**Stored records**
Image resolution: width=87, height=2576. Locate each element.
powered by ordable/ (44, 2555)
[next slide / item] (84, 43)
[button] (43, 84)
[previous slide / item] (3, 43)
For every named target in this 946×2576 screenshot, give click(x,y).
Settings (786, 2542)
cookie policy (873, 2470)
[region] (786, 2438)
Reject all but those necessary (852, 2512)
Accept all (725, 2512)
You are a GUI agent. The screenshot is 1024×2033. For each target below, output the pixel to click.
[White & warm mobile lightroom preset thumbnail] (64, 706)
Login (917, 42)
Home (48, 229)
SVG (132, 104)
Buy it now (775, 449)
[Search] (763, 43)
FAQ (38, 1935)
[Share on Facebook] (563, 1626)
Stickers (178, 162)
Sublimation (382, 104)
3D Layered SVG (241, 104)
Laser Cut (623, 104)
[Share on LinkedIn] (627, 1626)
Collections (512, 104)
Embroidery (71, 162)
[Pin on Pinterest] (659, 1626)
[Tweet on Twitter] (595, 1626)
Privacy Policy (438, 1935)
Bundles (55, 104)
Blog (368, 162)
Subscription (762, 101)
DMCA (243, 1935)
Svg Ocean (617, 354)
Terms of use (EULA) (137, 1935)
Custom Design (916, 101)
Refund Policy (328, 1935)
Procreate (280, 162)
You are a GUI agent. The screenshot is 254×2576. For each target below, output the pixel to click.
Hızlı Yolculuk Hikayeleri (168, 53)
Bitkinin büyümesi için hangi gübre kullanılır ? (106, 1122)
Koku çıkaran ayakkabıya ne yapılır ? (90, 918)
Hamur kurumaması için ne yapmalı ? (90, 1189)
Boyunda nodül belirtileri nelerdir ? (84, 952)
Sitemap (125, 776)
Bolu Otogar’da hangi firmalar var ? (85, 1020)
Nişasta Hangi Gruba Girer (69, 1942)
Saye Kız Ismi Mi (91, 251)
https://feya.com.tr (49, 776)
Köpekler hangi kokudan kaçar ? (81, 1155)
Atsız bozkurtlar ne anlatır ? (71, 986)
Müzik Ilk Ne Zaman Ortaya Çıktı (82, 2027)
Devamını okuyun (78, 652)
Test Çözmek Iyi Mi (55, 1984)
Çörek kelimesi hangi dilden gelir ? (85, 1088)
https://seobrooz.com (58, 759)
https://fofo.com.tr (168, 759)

**TASK DETAILS**
Transcribe the records above with every character unchanged.

**OUTPUT**
Image resolution: width=87, height=2576. Locate each element.
powered by ordable/ (44, 2555)
[next slide / item] (84, 43)
[button] (43, 84)
[previous slide / item] (3, 43)
For every named target in this 946×2576 screenshot, give click(x,y).
Settings (786, 2542)
cookie policy (873, 2470)
[region] (786, 2438)
Reject all but those necessary (852, 2512)
Accept all (725, 2512)
You are a GUI agent. The screenshot is 1024×2033. For each target below, output the pixel to click.
[White & warm mobile lightroom preset thumbnail] (64, 706)
Login (917, 42)
Home (48, 229)
SVG (132, 104)
Buy it now (775, 449)
[Search] (763, 43)
FAQ (38, 1935)
[Share on Facebook] (563, 1626)
Stickers (178, 162)
Sublimation (382, 104)
3D Layered SVG (241, 104)
Laser Cut (623, 104)
[Share on LinkedIn] (627, 1626)
Collections (512, 104)
Embroidery (71, 162)
[Pin on Pinterest] (659, 1626)
[Tweet on Twitter] (595, 1626)
Privacy Policy (438, 1935)
Bundles (55, 104)
Blog (368, 162)
Subscription (762, 101)
DMCA (243, 1935)
Svg Ocean (617, 354)
Terms of use (EULA) (137, 1935)
Custom Design (916, 101)
Refund Policy (328, 1935)
Procreate (280, 162)
You are a GUI agent. The screenshot is 254×2576. For each target below, output the pixel to click.
Hızlı Yolculuk Hikayeleri (168, 53)
Bitkinin büyümesi için hangi gübre kullanılır ? (106, 1122)
Koku çıkaran ayakkabıya ne yapılır ? (90, 918)
Hamur kurumaması için ne yapmalı ? (90, 1189)
Boyunda nodül belirtileri nelerdir ? (84, 952)
Sitemap (125, 776)
Bolu Otogar’da hangi firmalar var ? (85, 1020)
Nişasta Hangi Gruba Girer (69, 1942)
Saye Kız Ismi Mi (91, 251)
https://feya.com.tr (49, 776)
Köpekler hangi kokudan kaçar ? (81, 1155)
Atsız bozkurtlar ne anlatır ? (71, 986)
Müzik Ilk Ne Zaman Ortaya Çıktı (82, 2027)
Devamını okuyun (78, 652)
Test Çözmek Iyi Mi (55, 1984)
Çörek kelimesi hangi dilden gelir ? (85, 1088)
https://seobrooz.com (58, 759)
https://fofo.com.tr (168, 759)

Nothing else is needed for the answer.